### [Work instruction]
The reply should consist of every entry, repeated exactly.

### [Data for this exercise]
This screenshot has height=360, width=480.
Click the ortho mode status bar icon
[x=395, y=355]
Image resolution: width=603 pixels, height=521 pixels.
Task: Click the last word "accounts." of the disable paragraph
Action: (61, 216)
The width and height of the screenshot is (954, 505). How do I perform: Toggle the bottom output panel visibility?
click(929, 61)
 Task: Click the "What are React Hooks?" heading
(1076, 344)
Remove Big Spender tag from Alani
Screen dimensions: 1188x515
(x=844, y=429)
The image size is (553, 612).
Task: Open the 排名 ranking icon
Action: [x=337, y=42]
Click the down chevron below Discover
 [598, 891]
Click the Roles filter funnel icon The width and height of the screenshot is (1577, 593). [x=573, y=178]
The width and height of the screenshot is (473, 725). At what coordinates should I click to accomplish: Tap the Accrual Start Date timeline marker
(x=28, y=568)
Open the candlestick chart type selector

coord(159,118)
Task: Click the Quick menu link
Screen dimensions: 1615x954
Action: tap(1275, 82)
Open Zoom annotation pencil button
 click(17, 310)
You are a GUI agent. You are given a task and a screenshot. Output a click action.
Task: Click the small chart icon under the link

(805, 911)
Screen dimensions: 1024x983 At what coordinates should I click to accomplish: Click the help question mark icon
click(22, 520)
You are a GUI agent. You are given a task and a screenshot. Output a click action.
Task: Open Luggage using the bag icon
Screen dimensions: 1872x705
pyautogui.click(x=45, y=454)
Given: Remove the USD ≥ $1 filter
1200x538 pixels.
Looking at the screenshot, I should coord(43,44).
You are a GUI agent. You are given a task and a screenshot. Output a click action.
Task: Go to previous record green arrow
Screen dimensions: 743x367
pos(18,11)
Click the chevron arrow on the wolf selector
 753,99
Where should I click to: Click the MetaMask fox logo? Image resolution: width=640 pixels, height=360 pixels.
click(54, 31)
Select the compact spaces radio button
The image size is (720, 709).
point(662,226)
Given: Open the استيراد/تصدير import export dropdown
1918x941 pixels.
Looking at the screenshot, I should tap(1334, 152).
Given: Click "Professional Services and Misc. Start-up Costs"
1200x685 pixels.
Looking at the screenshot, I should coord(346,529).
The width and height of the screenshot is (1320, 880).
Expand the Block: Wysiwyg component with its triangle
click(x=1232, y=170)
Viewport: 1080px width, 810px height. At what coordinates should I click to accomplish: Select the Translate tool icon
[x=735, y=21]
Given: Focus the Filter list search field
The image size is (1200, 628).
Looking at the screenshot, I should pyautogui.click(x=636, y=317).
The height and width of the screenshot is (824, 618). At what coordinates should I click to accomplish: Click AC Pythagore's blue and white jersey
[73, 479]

### [Exercise response]
This screenshot has height=360, width=480.
Click the ortho mode status bar icon
[x=395, y=355]
Image resolution: width=603 pixels, height=521 pixels.
Task: Click the last word "accounts." of the disable paragraph
Action: (61, 216)
The width and height of the screenshot is (954, 505). How do I perform: Toggle the bottom output panel visibility?
click(929, 61)
 Task: Click the "What are React Hooks?" heading
(1076, 344)
Remove Big Spender tag from Alani
Screen dimensions: 1188x515
(x=844, y=429)
The image size is (553, 612).
Task: Open the 排名 ranking icon
Action: [x=337, y=42]
Click the down chevron below Discover
 [598, 891]
Click the Roles filter funnel icon The width and height of the screenshot is (1577, 593). [x=573, y=178]
The width and height of the screenshot is (473, 725). At what coordinates should I click to accomplish: Tap the Accrual Start Date timeline marker
(x=28, y=568)
Open the candlestick chart type selector

coord(159,118)
Task: Click the Quick menu link
Screen dimensions: 1615x954
Action: tap(1275, 82)
Open Zoom annotation pencil button
 click(17, 310)
You are a GUI agent. You are given a task and a screenshot. Output a click action.
Task: Click the small chart icon under the link

(805, 911)
Screen dimensions: 1024x983 At what coordinates should I click to accomplish: Click the help question mark icon
click(22, 520)
You are a GUI agent. You are given a task and a screenshot. Output a click action.
Task: Open Luggage using the bag icon
Screen dimensions: 1872x705
pyautogui.click(x=45, y=454)
Given: Remove the USD ≥ $1 filter
1200x538 pixels.
Looking at the screenshot, I should coord(43,44).
You are a GUI agent. You are given a task and a screenshot. Output a click action.
Task: Go to previous record green arrow
Screen dimensions: 743x367
pos(18,11)
Click the chevron arrow on the wolf selector
 753,99
Where should I click to: Click the MetaMask fox logo? Image resolution: width=640 pixels, height=360 pixels.
click(54, 31)
Select the compact spaces radio button
The image size is (720, 709).
point(662,226)
Given: Open the استيراد/تصدير import export dropdown
1918x941 pixels.
Looking at the screenshot, I should tap(1334, 152).
Given: Click "Professional Services and Misc. Start-up Costs"
1200x685 pixels.
Looking at the screenshot, I should coord(346,529).
The width and height of the screenshot is (1320, 880).
Expand the Block: Wysiwyg component with its triangle
click(x=1232, y=170)
Viewport: 1080px width, 810px height. At what coordinates should I click to accomplish: Select the Translate tool icon
[x=735, y=21]
Given: Focus the Filter list search field
The image size is (1200, 628).
Looking at the screenshot, I should pyautogui.click(x=636, y=317).
The height and width of the screenshot is (824, 618). At what coordinates should I click to accomplish: Click AC Pythagore's blue and white jersey
[73, 479]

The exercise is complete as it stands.